Below are the records; give again exactly the lines from the one containing "Viewport: 1210px width, 467px height." through the one containing "How do I perform: Choose the Type tool?", leaving out pictures.

--- Material supplied Enclosed Below ---

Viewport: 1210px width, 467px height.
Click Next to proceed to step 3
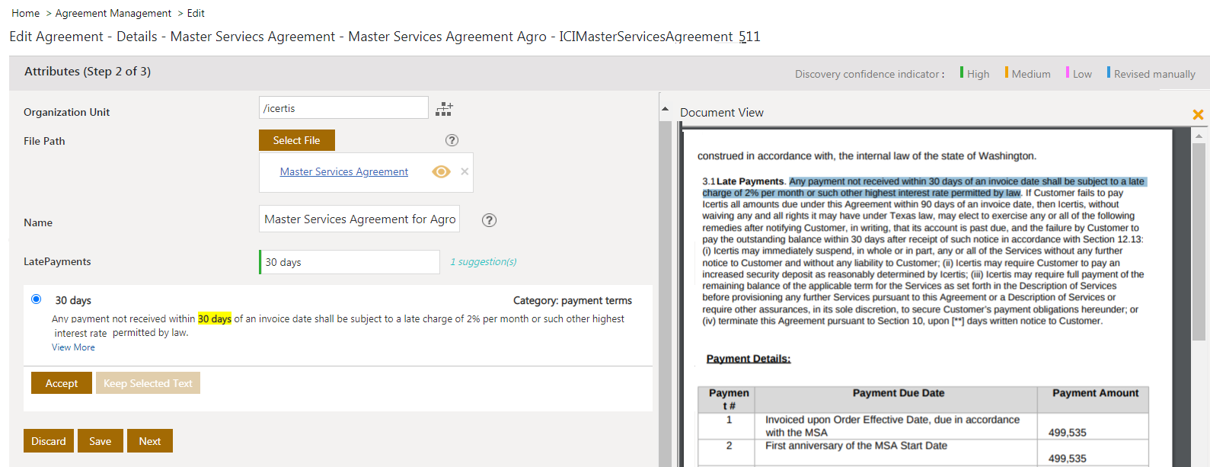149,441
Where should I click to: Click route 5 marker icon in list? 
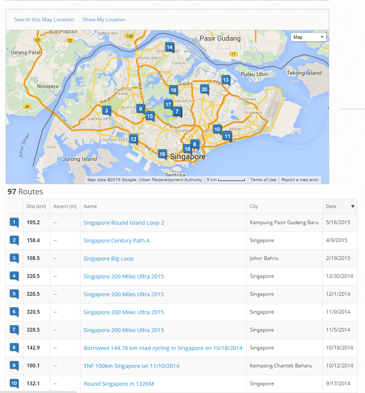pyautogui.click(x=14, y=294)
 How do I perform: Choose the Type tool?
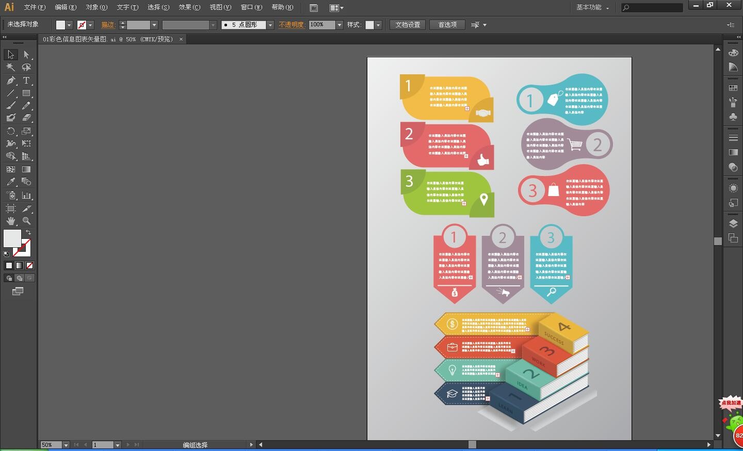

--- End of Enclosed Material supplied ---
--- Material supplied Enclosed Below ---

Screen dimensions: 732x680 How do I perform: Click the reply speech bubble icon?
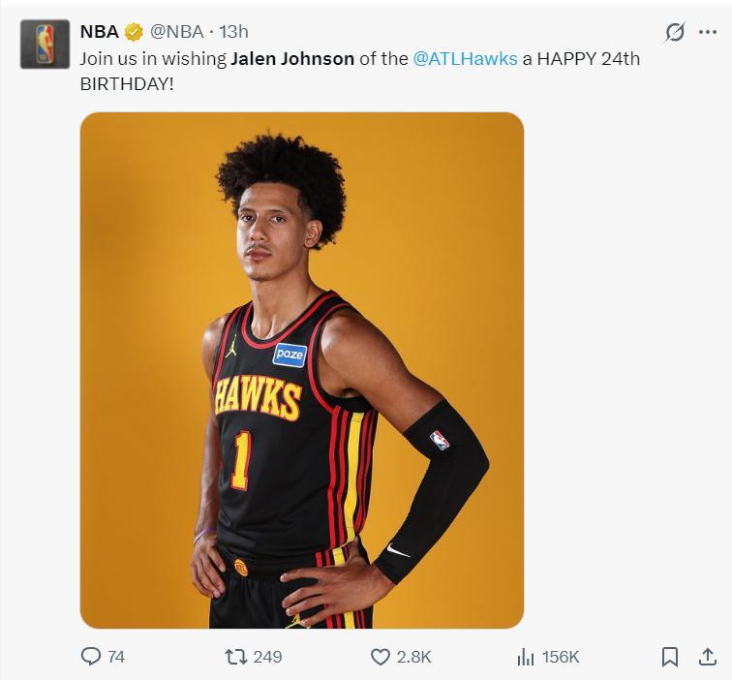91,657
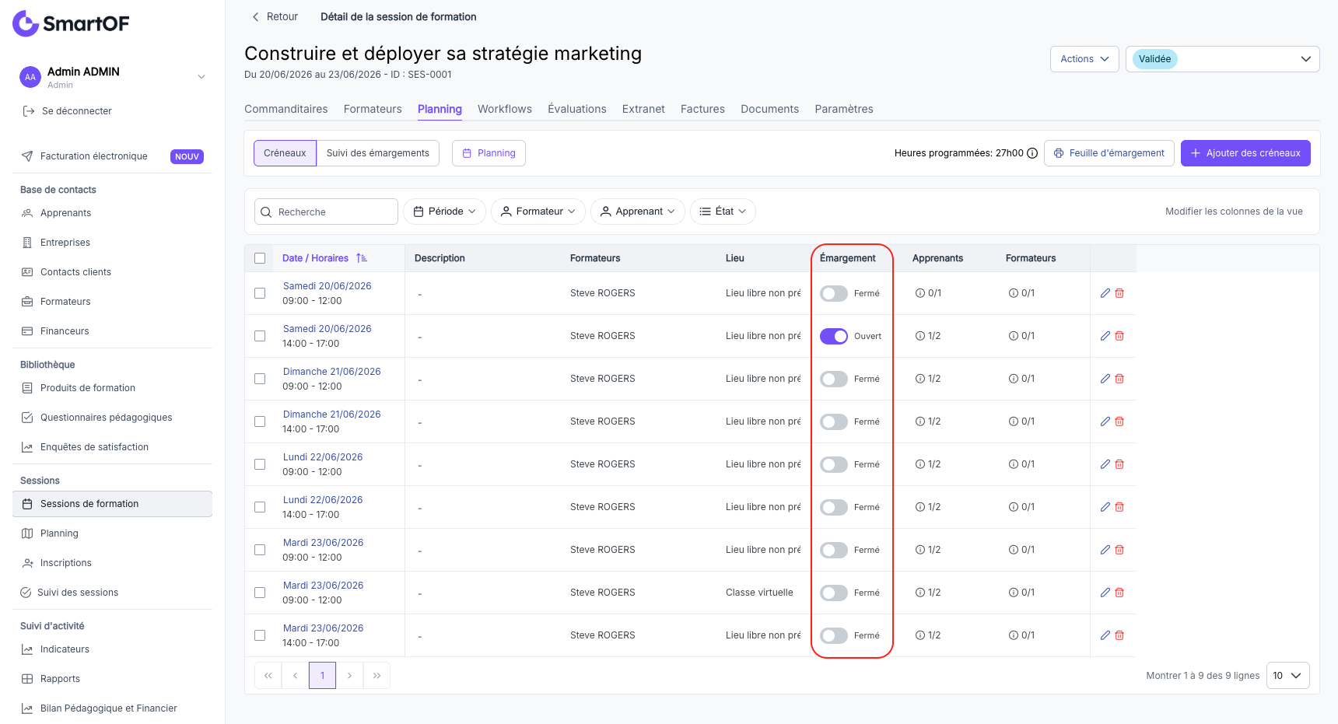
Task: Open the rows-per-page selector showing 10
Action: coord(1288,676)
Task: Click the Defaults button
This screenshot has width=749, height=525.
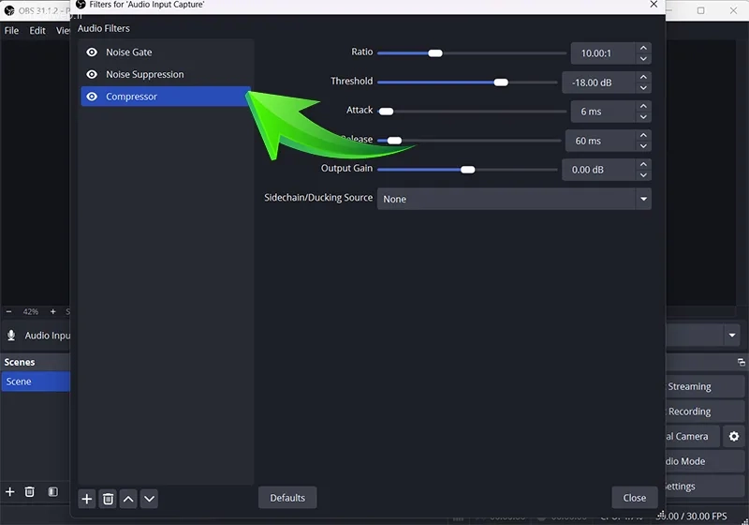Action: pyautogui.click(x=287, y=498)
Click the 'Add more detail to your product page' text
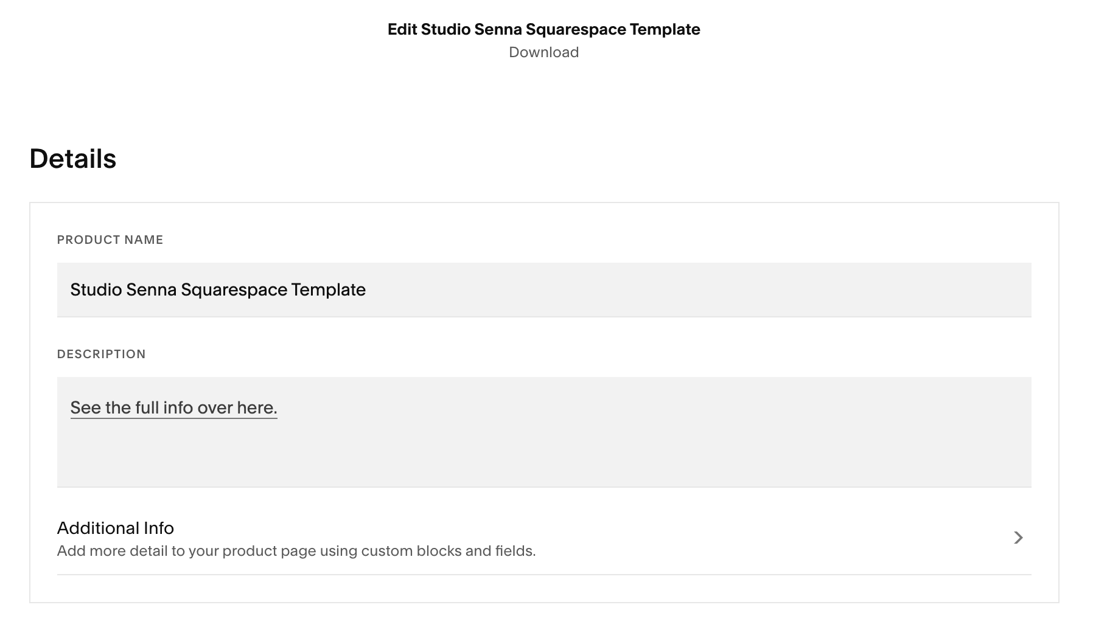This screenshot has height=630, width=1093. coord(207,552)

--- End of Enclosed Material supplied ---

● **Exercise answer**:
Viewport: 1210px width, 467px height.
Click Next to proceed to step 3
149,441
Where should I click to: Click route 5 marker icon in list? 
pyautogui.click(x=14, y=294)
 How do I perform: Choose the Type tool?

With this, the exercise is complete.